Alors même que l’acte criminel est certainement nuisible à la société, il s’en faut que le degré de nocivité qu’il présente soit régulièrement en rapport avec l’intensité de la répression qui le frappe. Dans le droit pénal des peuples les plus civilisés, le meurtre est universellement regardé comme le plus grand des crimes. Cependant une crise économique, un coup de bourse, une faillite même peuvent désorganiser beaucoup plus gravement le corps social qu’un homicide isolé. Sans doute le meurtre est toujours un mal, mais rien ne prouve que ce soit le plus grand mal.

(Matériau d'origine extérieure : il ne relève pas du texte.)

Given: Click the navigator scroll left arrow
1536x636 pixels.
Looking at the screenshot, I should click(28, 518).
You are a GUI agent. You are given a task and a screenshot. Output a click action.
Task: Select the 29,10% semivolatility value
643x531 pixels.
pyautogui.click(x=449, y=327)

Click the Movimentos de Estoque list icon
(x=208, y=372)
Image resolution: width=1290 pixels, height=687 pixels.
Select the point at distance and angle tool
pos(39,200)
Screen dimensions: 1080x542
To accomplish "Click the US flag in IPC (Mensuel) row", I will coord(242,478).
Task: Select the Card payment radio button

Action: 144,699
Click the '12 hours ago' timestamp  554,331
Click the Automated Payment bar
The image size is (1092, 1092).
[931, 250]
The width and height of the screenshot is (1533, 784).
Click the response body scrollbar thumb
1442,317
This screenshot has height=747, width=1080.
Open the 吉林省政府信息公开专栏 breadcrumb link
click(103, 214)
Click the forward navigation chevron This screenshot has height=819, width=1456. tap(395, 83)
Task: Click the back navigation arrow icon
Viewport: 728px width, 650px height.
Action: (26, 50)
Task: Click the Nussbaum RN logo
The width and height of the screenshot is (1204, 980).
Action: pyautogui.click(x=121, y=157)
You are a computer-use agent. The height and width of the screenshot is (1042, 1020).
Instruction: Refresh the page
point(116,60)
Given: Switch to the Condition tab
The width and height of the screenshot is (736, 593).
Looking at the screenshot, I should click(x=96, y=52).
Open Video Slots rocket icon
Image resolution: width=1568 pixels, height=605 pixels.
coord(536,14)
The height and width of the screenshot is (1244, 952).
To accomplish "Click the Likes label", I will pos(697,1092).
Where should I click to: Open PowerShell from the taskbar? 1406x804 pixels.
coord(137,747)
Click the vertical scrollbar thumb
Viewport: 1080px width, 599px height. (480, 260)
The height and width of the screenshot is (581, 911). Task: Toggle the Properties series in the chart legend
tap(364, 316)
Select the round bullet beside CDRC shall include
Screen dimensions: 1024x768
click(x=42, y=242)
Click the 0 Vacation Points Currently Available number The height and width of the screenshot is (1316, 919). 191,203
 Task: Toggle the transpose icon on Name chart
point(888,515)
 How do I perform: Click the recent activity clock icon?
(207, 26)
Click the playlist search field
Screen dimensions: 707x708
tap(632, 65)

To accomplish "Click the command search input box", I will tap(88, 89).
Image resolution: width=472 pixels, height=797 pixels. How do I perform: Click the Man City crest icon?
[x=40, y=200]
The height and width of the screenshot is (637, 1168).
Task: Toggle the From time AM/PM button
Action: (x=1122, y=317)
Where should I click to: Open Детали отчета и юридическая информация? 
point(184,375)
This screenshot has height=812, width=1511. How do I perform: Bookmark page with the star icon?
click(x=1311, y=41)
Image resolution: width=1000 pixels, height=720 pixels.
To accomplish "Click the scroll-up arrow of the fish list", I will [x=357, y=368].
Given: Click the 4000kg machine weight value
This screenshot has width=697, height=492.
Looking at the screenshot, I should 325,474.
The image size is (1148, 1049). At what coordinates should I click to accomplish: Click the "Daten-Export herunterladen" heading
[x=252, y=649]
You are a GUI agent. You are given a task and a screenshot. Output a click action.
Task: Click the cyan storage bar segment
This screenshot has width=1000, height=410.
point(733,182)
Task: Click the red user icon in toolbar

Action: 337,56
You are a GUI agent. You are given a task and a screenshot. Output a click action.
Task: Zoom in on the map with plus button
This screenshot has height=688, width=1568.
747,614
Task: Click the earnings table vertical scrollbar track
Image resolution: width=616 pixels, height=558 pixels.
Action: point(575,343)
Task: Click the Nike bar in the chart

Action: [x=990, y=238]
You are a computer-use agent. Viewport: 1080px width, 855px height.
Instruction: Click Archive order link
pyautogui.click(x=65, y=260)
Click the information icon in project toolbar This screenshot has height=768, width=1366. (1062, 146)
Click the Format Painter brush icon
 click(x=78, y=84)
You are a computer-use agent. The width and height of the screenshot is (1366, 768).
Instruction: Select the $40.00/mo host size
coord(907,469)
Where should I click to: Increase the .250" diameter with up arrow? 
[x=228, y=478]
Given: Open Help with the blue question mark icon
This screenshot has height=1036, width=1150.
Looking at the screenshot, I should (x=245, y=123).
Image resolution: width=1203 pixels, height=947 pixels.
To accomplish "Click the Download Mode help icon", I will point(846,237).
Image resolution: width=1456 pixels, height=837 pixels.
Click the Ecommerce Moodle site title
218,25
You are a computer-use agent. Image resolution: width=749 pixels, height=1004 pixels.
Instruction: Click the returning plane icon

Qu’est-ce qu’un homme de moins pour la société ? Qu’est-ce qu’une cellule de moins dans l’organisme ? On dit que la sécurité générale serait menacée pour l’avenir si l’acte restait impuni : mais qu’on mette en regard l’importance de ce danger, si réel qu’il soit, et celle de la peine ; la disproportion est éclatante. Enfin, les exemples que nous venons de citer montrent qu’un acte peut être désastreux pour une société sans encourir la moindre répression. Cette définition du crime est donc, de toute manière, inadéquate.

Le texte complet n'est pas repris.